(Stored data entries)
------------------------------------------------------------

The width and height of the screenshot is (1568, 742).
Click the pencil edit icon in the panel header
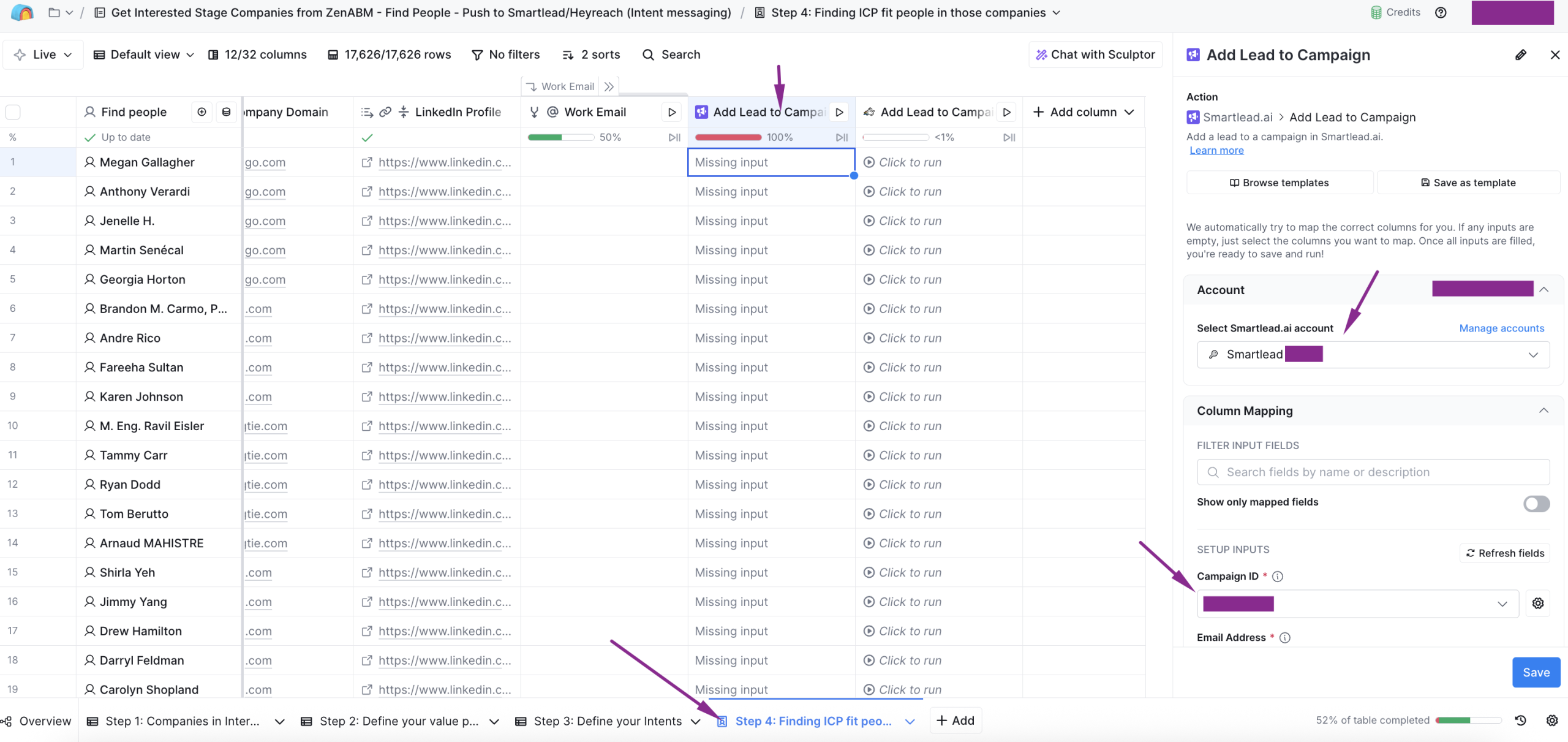point(1521,55)
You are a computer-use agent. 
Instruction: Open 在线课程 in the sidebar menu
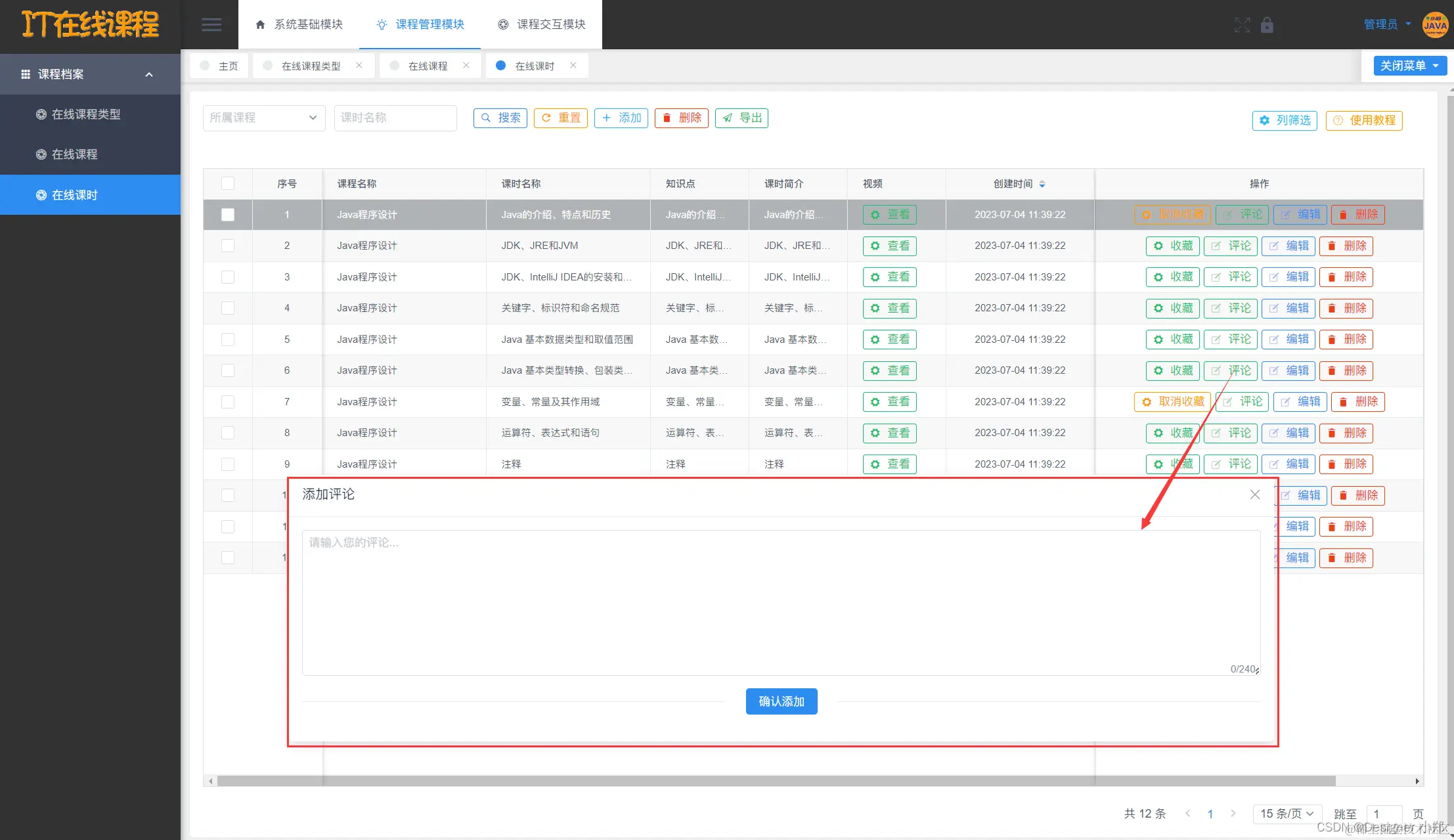tap(74, 154)

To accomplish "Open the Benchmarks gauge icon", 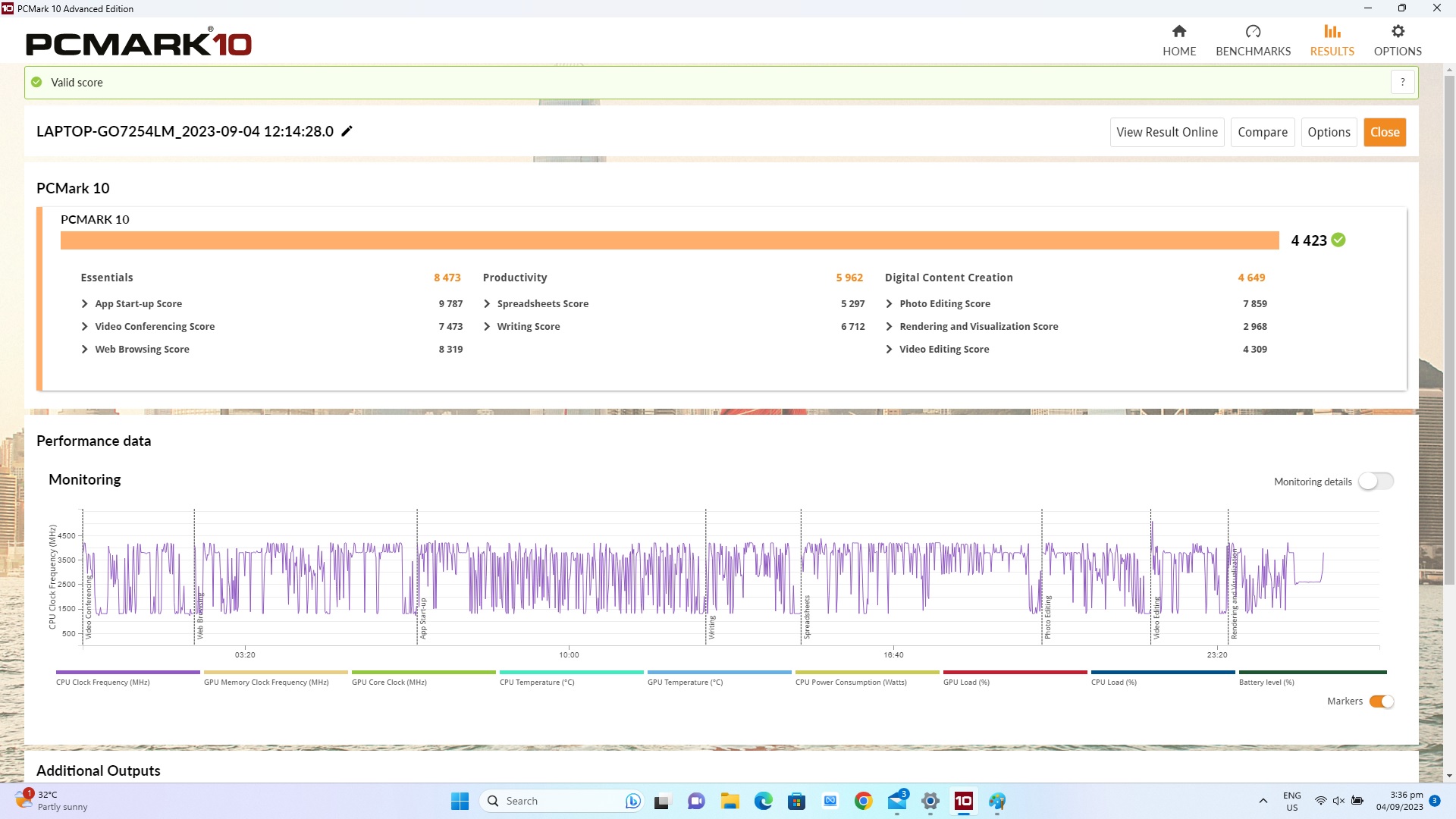I will click(x=1253, y=31).
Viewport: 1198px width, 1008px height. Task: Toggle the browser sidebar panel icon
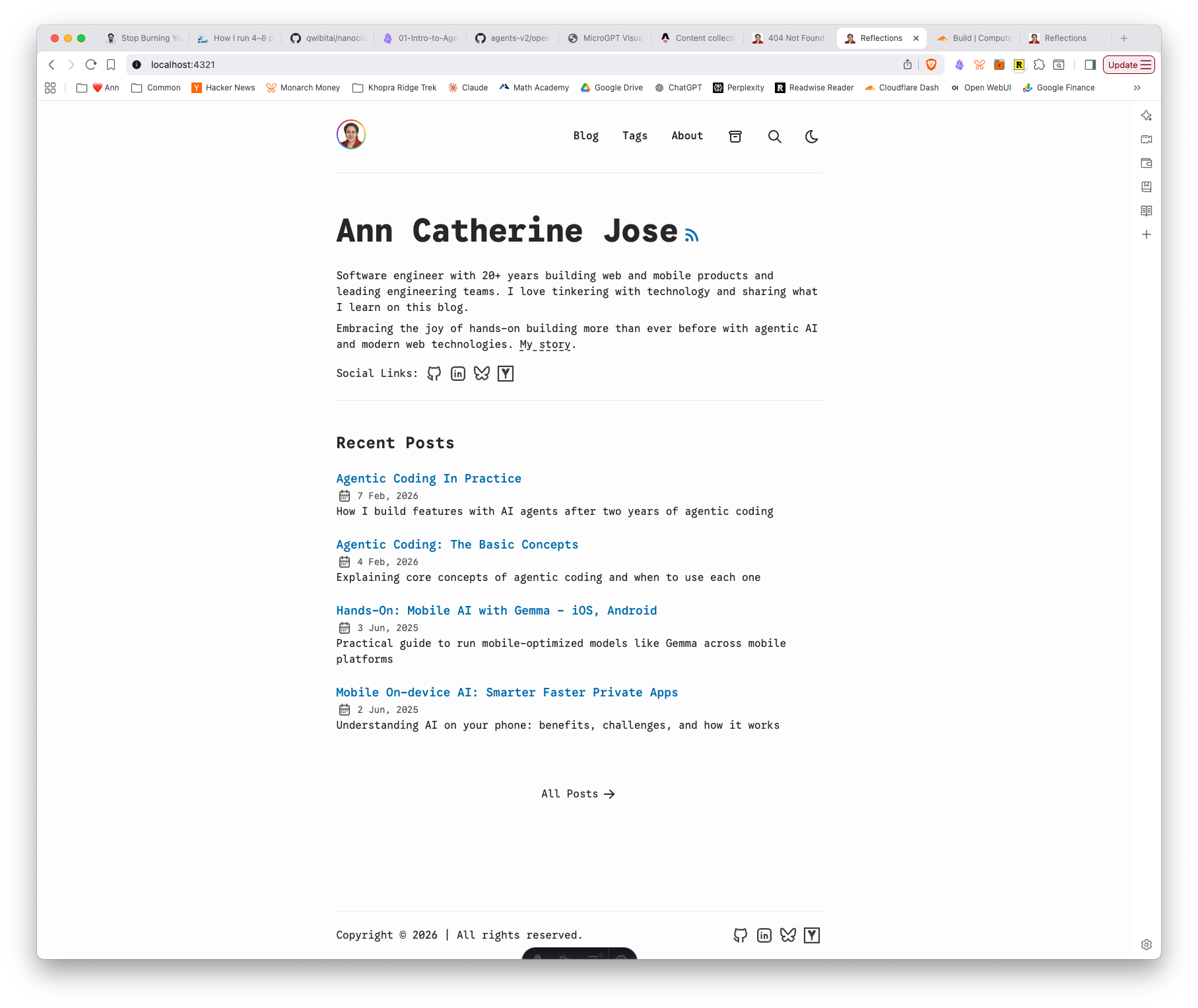[1090, 65]
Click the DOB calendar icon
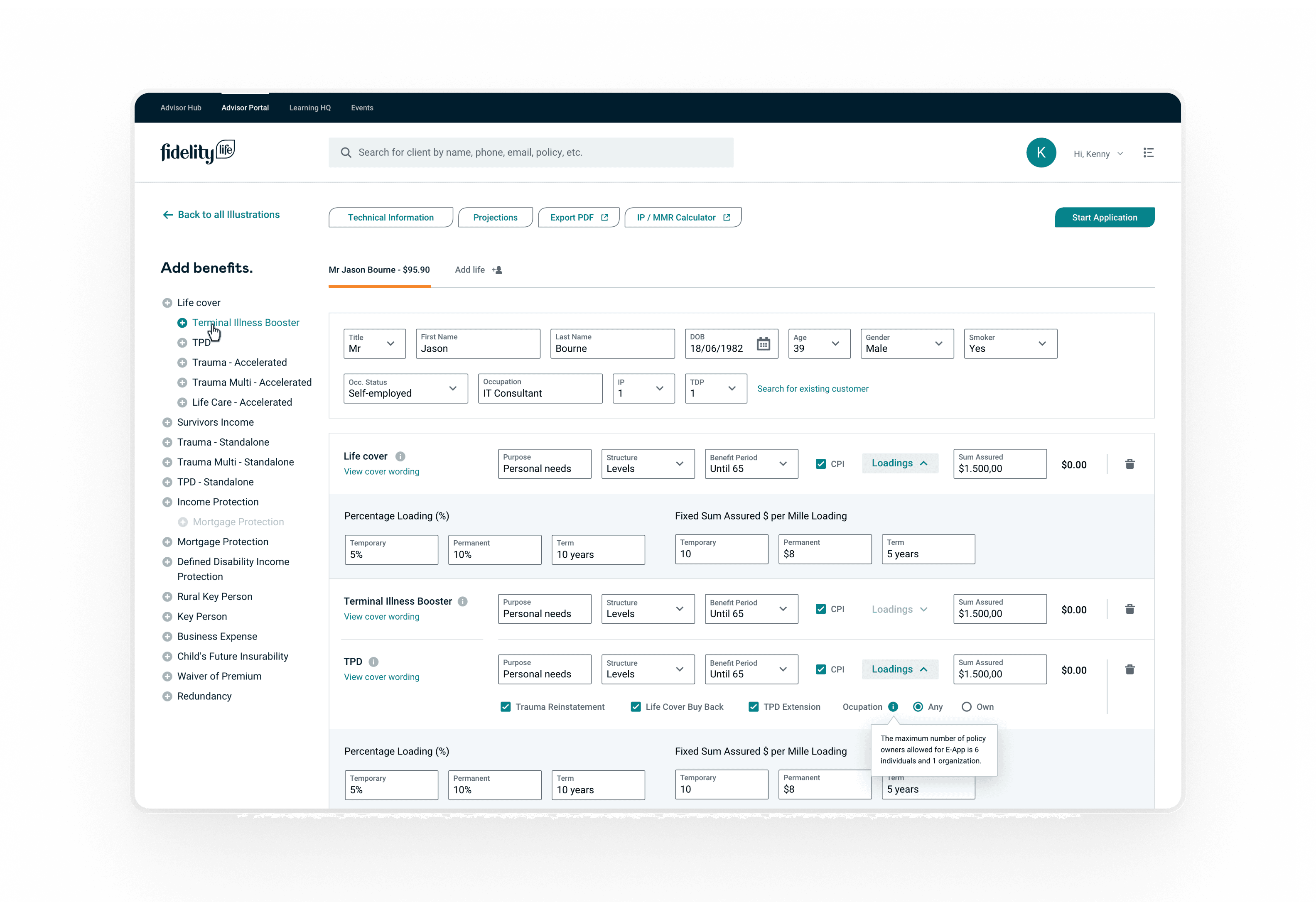The image size is (1316, 902). tap(763, 344)
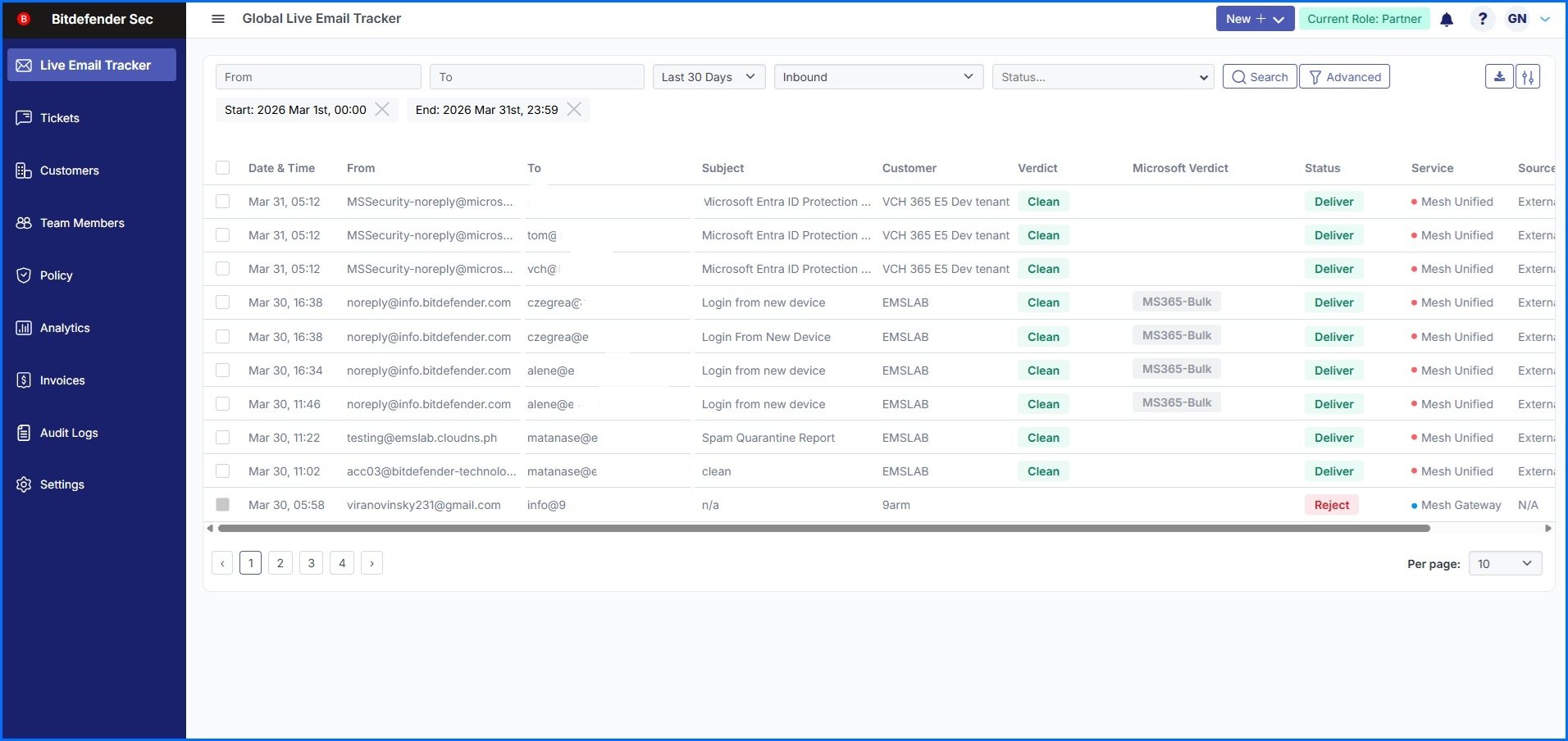The image size is (1568, 741).
Task: Click the Advanced filter button
Action: 1343,76
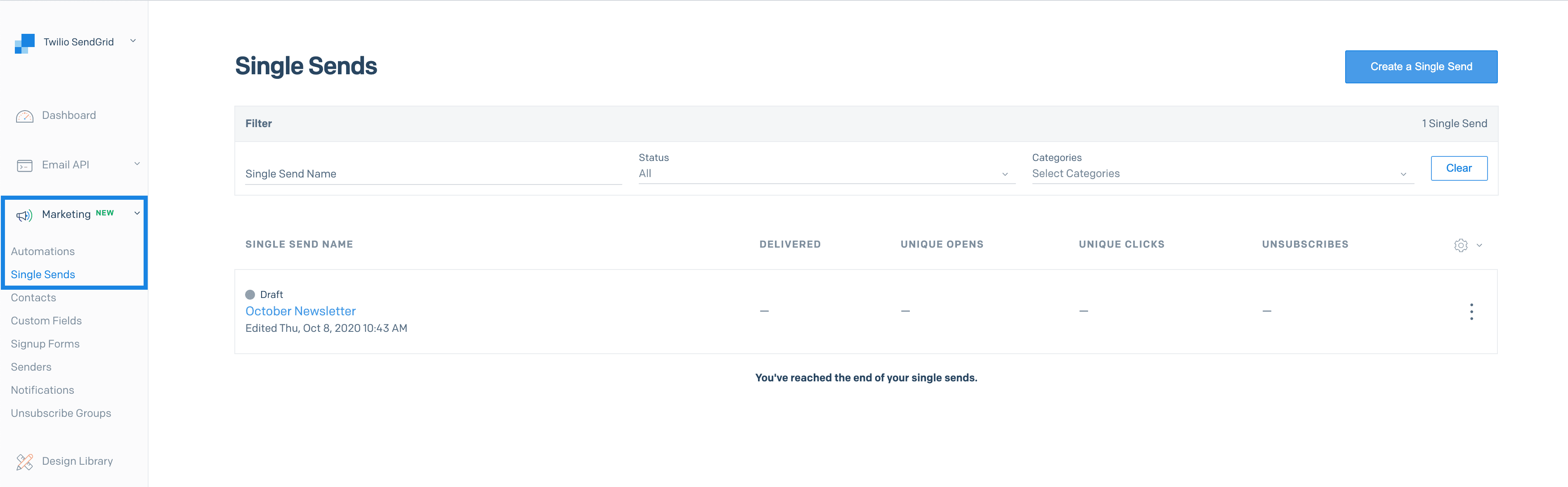The width and height of the screenshot is (1568, 487).
Task: Click the Marketing megaphone icon
Action: click(24, 214)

------------------------------------------------------------

• _Brief_
From the line with "Viewport: 1198px width, 1008px" to the last line above, restate each line word for word, but skip the pictures.

• _Written response_
Viewport: 1198px width, 1008px height. Task: Toggle the browser sidebar panel icon
[1090, 65]
Click the DOB calendar icon
The image size is (1316, 902). tap(763, 344)
The image size is (1568, 741).
Task: Click the Advanced filter button
Action: 1343,76
The width and height of the screenshot is (1568, 487).
Task: Click the Marketing megaphone icon
Action: click(24, 214)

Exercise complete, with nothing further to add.